An ongoing theme around here is the definition of “hot”.
In Florida, you learn after a while that people generally need two full years to fully adjust to a sharply different climate. You see it all the time in Orlando: the folks from Canada or the UK wandering around in December, staring at the locals with bemusement because it’s 40 degrees and everyone’s wearing their heavy cold gear. Then, over the next couple of years, they gradually start noticing that 40 degrees is.. you know.. cold and stuff.. and then they’re the ones shaking their heads over the wacky tourists, strutting by the pool in their banana hammocks and g-strings on the 40 degree days.
In Florida, there are three temperatures: cold, enjoyable (i.e., the third Thursday in April, and a few days in October), and Oh My God I Want To Die. OMGIWTD weather takes up about ten months out of the year, featuring temperatures of 85-95.. and humidity levels of 85-95%. You discover all new definitions of “hot” when there’s so much water in their air that you can’t oxygenate your blood or evaporate your sweat.

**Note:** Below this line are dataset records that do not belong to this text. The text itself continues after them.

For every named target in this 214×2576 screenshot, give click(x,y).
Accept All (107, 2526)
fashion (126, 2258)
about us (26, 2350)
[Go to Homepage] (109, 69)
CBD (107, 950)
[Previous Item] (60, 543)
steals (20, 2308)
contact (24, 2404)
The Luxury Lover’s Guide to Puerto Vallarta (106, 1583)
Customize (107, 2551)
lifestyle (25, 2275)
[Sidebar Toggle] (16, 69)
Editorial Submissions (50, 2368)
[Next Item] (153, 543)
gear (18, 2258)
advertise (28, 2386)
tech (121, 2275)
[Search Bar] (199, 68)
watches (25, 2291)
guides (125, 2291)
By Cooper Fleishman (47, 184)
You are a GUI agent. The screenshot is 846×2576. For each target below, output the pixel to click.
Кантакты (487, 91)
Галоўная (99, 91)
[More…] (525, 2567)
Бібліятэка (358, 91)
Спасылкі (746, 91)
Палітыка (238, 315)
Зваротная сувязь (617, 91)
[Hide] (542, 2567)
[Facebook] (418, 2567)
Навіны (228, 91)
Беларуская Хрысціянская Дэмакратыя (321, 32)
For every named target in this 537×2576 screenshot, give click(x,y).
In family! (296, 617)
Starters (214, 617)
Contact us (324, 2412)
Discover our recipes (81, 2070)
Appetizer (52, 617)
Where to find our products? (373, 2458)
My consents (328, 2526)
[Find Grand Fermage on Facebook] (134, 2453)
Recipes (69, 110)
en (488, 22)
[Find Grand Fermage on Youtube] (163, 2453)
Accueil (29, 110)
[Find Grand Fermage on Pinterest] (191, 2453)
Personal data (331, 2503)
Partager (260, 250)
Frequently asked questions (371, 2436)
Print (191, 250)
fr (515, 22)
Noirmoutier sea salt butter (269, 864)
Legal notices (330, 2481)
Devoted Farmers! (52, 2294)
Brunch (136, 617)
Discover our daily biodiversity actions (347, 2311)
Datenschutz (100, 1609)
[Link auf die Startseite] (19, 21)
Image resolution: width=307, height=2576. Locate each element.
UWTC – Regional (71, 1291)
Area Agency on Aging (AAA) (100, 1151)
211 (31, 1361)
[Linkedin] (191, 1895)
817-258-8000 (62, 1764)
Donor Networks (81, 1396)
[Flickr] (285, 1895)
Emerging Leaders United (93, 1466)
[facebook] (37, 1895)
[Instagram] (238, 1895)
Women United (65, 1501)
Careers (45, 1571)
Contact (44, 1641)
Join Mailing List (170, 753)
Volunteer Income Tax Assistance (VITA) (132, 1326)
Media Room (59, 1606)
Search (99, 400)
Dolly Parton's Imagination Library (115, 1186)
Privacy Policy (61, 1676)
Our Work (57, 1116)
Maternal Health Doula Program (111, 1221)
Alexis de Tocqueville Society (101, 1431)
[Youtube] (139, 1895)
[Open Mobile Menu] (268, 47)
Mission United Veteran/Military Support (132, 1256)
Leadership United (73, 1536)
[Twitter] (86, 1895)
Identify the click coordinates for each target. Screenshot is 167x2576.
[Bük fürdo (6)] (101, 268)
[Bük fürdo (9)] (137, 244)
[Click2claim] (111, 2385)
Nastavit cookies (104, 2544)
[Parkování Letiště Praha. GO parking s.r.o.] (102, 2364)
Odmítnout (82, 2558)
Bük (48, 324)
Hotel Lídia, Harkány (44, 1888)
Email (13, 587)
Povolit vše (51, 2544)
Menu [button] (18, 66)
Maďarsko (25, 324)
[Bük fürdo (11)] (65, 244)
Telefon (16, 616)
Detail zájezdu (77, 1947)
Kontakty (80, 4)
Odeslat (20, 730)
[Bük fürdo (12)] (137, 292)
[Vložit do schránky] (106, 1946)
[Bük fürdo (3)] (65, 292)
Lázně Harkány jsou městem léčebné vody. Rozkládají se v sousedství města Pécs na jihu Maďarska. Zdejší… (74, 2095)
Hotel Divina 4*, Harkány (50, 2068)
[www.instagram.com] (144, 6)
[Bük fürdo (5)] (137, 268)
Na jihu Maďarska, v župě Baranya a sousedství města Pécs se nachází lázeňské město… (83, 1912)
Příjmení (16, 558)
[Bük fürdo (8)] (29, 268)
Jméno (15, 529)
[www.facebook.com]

So lately I’ve been assured by the kind people around me that it’s been hot here lately. Temperatures have been ranging between 95 and 106, and I’ll admit, a 106 degree day is a tad bit on the warm side. Certainly don’t want to go mowing the lawn on a 106 day, and it is time to break out the heavy duty sunblock. But at 9-12% humidity, the summer heat is hardly OMGIWTD.
I figure now I get to go through the two-year weather transition myself. Watch the hilarity as Rob gradually starts noticing over the next couple of summers that, you know, it’s freakin’ warm outside.
I love, love, LOVE low humidity, with only one drawback: the state of California is basically a big dry tinderbox right now, where every stray lightning strike or dropped cigarette turns into a massive wildfire. It’s been bad the last week or so, and today there’s a haze of smoke over Modesto. The Gubernator is asking that people not buy fireworks for the 4th due to fire hazards. Air pollution advisories. You go outside and your eyes are watering.
We’re really hoping this clears up before the wedding.